-- Document section --
******************************

The image above is my brain on AWP.


I went to Kroger this morning and took the picture to the great confusion of the parking lot workers. There are overturned carts, caution tape and also a gorgeous morning sky. I was there to buy “I miss you” cards and flowers and candy for my teenager. As I write this, I’m still not packed for the trip. I’m still putting together book swag. I have no to-do list even though that would help me. Instead, I’m carrying all the planning and anxiety around in my head. I also snapped at my youngest child (the teenager) yesterday. I’m carrying that around too.


In my head, I think I somehow decided that AWP should be ALL-WP: my fears and planning should stop normal life. It can’t. It hasn’t. It took me a while to realize that’s what I was doing — at the precise moment I snapped at my kid. It has been a month. She’s waiting on ACT scores that are taking way longer than they should and also have a heavy weight on college planning. She has a major event of her own at the end of the month, All-State band. She earned her way in but it’s three days out of school right before another anxiety-inducing time period: AP testing.


My other kid had to register for the fall term of college. Also complicated. If someone didn’t push that registration button on the very planned out schedule very early on in the registration process, he would be missing prerequisites that could delay graduation and grad school. There was a Zoom interview in there too for a major internship, his first one ever.

******************************

-- Dataset excerpt --
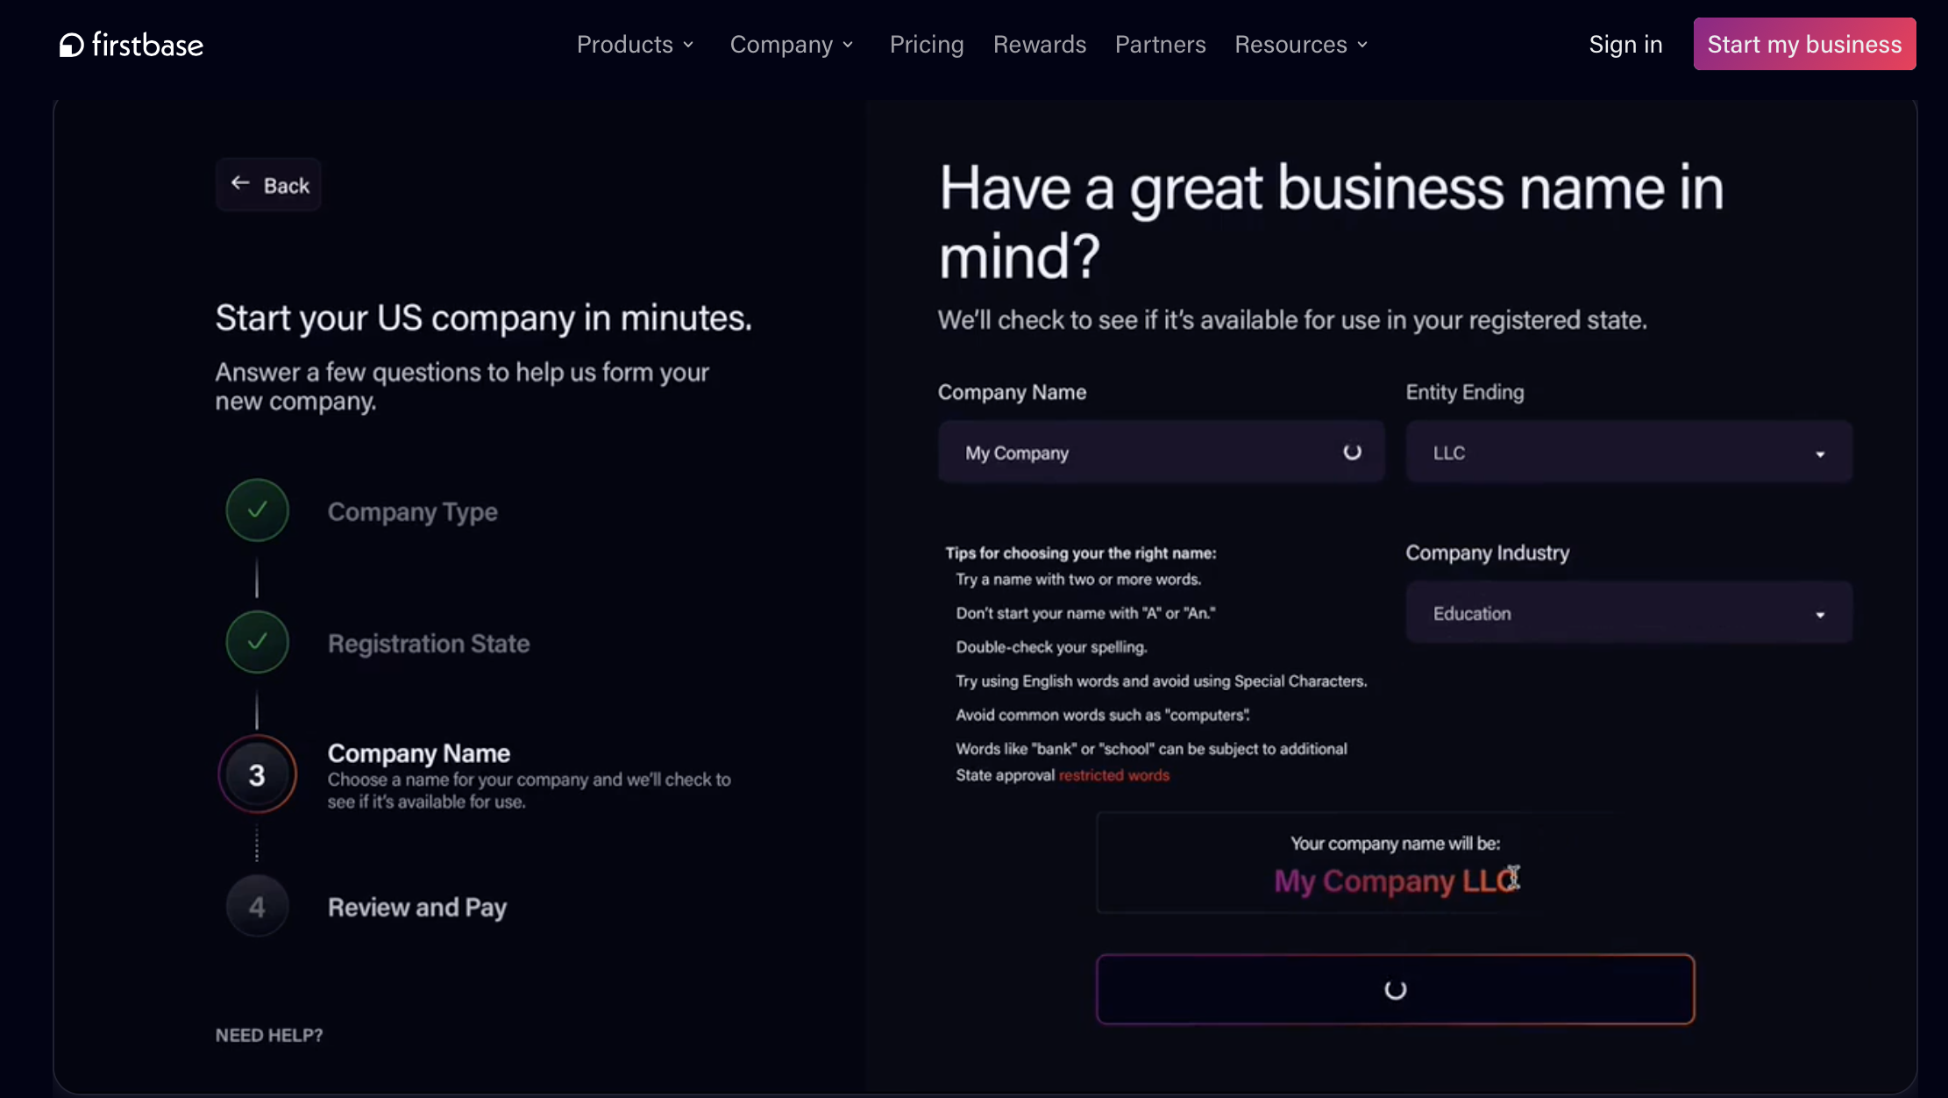Click the NEED HELP? link
Viewport: 1948px width, 1098px height.
267,1034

******************************

-- Requirements --
A – Please repeat the AWP post starting at "The image above" and ending at "that around too.", renaming "Kroger" to "the grocery store".
B – Answer these questions from the AWP post:
(i) Where did the writer go this morning?
(ii) What event does the teenager have at the end of the month?
(iii) What was the other kid's Zoom interview for?

-- Exercise solutions --
A –
The image above is my brain on AWP.


I went to the grocery store this morning and took the picture to the great confusion of the parking lot workers. There are overturned carts, caution tape and also a gorgeous morning sky. I was there to buy “I miss you” cards and flowers and candy for my teenager. As I write this, I’m still not packed for the trip. I’m still putting together book swag. I have no to-do list even though that would help me. Instead, I’m carrying all the planning and anxiety around in my head. I also snapped at my youngest child (the teenager) yesterday. I’m carrying that around too.

B –
(i) Kroger
(ii) All-State band
(iii) A major internship, his first one ever